Howard Hamilton’s post captured some of my feelings on the panel, particularly this: “I think the session would have benefited from more spontaneous interaction between the panelists, but it seemed that everyone was sticking to their lanes.”
It felt like a safe, and at times even morose discussion, odd in a year when there were some very interesting and positive stories on the soccer analytics front this year including:
- FC Midtjylland’s Europa League progress and increasing press coverage as a leader in football analytics.
- Arsene Wenger’s public acknowledgement of the role of Expected Goals model, a remarkable achievement for the metric, as it was in a Boston pub just three years ago at Sloan when I recall backslapping Opta’s Sam Green on developing the idea!
- Jim Pallotta’s introduction and work with advanced stats with AS Roma via his son Chris (I met two of the California-based team working with the Serie A team featured in this article, and their work looks intriguing.)
Jim Pallotta incidentally was on another panel at Sloan, and his very (perhaps too) candid voice on the subject would have been a valuable asset here, as would the voice or voices of a few skeptics (coaches or former managers) to help challenge the status quo and generate some pushback. Overall, I think the focus of the panels at the conference needs a shakeup, and I have some ideas on how which I’ll talk about later on.
The highlight for me and others however was an extended conversation on the Expected Goals metric. Hamilton summed it up nicely:
A significant amount of the conversation was devoted to expected goals models. All of the panelists felt that it was an important metric that has gained wide appeal in the broader football public because of its relative simplicity of construction. It also serves as a proxy for other unobservables such as over/underperformance of players and teams, and ultimately expected market value. Some of the panelists expressed reservations with the model, in particular Pleuler who stated issues with bias, overvaluation of attacking play, and undervaluation of audacious plays (he gave Carli Lloyd’s goal from midfield in the Women’s World Cup final as an example).

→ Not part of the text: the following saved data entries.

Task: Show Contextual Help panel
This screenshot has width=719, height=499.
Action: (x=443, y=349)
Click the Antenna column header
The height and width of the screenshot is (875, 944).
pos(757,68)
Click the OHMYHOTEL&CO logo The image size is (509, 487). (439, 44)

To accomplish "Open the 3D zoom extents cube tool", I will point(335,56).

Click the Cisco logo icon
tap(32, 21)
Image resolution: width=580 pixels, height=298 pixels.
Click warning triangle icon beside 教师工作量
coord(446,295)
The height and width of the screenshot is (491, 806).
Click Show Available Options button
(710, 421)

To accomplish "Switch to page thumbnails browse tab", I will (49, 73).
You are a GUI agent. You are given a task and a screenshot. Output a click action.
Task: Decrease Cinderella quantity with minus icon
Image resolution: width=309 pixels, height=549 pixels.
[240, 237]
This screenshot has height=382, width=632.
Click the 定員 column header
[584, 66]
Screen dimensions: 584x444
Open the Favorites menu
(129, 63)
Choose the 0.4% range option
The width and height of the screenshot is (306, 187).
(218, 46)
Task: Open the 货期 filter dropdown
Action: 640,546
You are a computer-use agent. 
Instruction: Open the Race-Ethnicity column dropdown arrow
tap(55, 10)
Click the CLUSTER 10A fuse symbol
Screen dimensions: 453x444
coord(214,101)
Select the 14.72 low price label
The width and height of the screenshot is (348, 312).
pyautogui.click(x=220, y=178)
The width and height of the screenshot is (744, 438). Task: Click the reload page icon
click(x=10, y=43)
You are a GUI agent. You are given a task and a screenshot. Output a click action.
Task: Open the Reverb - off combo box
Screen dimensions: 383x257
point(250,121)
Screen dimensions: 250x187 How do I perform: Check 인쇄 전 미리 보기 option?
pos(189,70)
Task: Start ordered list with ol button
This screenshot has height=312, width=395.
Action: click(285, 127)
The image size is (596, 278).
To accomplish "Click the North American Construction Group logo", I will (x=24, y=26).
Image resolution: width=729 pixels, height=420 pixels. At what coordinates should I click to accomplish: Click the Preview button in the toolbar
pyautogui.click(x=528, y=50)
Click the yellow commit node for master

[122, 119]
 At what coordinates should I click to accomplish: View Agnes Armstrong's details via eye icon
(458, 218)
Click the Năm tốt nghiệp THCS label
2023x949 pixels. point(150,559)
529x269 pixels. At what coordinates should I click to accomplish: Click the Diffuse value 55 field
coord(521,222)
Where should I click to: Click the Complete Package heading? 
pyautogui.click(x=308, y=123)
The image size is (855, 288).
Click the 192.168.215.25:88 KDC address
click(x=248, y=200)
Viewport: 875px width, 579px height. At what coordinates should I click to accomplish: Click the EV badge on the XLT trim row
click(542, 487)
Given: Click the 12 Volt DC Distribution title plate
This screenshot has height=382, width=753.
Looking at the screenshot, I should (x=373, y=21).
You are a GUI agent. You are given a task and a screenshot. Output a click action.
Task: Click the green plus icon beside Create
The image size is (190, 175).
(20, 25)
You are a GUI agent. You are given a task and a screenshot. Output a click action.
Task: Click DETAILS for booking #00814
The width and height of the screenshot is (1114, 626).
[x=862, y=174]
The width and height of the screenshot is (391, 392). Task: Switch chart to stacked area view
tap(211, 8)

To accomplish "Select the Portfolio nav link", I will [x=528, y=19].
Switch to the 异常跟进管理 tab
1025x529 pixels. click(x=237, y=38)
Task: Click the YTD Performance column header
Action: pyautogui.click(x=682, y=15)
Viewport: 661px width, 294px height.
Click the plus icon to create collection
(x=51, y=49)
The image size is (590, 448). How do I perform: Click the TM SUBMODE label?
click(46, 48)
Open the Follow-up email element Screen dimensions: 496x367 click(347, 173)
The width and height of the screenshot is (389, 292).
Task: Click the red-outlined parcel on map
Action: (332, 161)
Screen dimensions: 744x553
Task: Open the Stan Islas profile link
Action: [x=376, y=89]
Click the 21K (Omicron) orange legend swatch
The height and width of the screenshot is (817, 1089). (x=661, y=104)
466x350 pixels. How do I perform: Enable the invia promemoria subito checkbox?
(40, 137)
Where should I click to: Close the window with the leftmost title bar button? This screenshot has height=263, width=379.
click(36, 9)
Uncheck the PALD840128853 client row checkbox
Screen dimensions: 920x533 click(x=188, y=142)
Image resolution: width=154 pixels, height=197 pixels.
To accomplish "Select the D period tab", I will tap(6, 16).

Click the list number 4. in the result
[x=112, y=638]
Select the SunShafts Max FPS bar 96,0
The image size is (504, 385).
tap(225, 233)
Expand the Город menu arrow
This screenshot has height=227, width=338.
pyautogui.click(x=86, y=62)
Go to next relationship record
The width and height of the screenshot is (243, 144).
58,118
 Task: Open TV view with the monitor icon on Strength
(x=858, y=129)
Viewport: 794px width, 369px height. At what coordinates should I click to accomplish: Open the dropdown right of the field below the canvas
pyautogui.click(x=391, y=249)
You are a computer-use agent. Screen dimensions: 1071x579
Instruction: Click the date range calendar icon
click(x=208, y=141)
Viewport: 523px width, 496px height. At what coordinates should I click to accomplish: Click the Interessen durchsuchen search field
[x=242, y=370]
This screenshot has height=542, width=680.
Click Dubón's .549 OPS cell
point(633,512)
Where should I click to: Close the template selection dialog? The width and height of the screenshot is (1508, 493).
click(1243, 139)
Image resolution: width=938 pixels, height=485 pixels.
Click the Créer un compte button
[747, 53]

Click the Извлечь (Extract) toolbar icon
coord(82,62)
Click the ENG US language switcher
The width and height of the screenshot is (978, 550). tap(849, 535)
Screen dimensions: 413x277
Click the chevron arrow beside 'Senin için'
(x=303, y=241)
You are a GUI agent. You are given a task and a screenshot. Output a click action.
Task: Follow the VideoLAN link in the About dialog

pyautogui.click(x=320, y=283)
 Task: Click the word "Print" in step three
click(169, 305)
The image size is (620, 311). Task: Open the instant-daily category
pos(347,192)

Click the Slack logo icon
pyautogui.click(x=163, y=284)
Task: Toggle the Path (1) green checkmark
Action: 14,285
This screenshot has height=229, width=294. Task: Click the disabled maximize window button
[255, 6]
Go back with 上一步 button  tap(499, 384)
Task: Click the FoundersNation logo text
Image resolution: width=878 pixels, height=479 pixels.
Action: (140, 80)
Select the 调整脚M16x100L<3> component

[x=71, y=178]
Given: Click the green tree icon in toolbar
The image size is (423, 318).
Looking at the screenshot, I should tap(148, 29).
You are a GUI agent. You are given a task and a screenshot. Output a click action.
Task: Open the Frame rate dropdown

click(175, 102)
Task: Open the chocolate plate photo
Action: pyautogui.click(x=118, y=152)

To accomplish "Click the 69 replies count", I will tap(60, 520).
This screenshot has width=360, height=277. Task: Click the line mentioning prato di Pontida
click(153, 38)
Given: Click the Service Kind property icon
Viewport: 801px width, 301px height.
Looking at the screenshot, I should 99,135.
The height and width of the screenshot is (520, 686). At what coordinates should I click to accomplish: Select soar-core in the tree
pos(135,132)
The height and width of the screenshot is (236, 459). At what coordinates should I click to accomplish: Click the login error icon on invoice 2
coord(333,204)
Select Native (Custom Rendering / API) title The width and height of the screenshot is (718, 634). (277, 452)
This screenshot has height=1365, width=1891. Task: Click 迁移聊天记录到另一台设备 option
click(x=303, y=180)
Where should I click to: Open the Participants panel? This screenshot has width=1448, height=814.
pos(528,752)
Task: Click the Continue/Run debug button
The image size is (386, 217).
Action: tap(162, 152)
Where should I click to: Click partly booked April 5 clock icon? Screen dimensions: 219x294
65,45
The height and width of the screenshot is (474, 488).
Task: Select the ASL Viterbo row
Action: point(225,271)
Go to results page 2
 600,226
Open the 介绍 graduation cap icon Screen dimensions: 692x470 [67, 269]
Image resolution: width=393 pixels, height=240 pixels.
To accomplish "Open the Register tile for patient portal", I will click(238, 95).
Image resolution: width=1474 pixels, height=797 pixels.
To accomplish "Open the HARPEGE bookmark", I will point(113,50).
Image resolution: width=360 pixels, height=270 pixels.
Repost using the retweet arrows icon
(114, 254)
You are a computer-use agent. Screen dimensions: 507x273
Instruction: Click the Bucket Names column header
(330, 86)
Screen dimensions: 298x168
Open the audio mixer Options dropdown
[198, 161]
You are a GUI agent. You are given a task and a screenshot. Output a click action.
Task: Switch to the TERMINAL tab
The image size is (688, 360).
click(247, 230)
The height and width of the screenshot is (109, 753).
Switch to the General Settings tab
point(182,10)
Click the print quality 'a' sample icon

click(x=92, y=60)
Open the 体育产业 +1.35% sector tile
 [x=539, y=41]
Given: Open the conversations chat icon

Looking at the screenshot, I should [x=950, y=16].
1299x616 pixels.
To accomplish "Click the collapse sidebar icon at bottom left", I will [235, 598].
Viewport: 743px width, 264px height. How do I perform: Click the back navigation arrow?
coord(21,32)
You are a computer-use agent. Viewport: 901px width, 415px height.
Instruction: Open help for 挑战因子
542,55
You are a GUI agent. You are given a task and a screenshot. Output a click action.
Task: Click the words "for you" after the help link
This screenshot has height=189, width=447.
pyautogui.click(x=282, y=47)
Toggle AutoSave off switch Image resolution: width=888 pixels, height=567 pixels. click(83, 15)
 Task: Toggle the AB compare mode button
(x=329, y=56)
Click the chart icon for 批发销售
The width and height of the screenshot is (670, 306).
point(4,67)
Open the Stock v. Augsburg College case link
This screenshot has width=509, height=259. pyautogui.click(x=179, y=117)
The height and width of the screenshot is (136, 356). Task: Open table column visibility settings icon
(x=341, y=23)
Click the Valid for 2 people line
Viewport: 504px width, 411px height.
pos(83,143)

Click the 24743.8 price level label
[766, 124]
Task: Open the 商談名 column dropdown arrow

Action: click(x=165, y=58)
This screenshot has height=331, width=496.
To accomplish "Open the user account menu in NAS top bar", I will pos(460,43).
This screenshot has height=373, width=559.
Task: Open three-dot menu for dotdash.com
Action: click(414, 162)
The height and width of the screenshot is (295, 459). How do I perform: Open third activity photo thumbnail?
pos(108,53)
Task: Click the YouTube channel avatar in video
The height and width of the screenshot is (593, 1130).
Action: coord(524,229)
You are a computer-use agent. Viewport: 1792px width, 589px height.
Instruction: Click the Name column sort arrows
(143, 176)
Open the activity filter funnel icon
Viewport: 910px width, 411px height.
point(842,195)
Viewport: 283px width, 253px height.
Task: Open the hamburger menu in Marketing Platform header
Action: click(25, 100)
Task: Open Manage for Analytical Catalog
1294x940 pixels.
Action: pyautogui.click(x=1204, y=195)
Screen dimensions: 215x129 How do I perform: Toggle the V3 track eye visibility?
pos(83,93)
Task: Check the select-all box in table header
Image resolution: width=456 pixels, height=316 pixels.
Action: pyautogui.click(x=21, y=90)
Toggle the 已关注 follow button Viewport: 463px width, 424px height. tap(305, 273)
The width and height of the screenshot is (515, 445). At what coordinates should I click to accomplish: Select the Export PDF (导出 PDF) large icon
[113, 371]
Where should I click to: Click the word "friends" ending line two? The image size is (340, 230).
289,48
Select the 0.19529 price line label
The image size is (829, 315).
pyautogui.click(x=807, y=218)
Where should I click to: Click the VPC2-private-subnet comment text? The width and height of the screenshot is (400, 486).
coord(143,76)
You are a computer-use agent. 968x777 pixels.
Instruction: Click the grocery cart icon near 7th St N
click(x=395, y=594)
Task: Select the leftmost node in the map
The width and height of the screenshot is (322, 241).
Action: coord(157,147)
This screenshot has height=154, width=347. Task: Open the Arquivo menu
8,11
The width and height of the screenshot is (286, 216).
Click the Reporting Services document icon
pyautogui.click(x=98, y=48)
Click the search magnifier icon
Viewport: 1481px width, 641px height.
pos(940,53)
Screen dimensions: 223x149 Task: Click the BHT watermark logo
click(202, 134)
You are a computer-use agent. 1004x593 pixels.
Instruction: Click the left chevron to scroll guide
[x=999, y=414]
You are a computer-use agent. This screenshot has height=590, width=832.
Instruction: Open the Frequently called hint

Not everyone found this discussion enlightening or encouraging. Luke Bornn, a fellow Canadian whose work in basketball turned heads at Sloan last year, tweeted this at the time:
— Luke Bornn (@LukeBornn) March 11, 2016
I actually mistook this at the time as a compliment to the panel, for the reason that, in my albeit limited experience, other sports panels almost never discuss actual metrics! But I think in fairness to xG, it’s more a basic building block from which you can do a lot of useful work (Dan Altman highlighted this feature well in his presentation, which I discuss below). In other words, the work you can do with xG—separating luck from skill, attaching outcome probabilities to both attacking and defensive moves, assessing the impact of individual players—is exponentially greater than the idea of xG itself. Additionally, I’m not certain that more metrics = better return on analysis, at least in practice. But the point is well taken.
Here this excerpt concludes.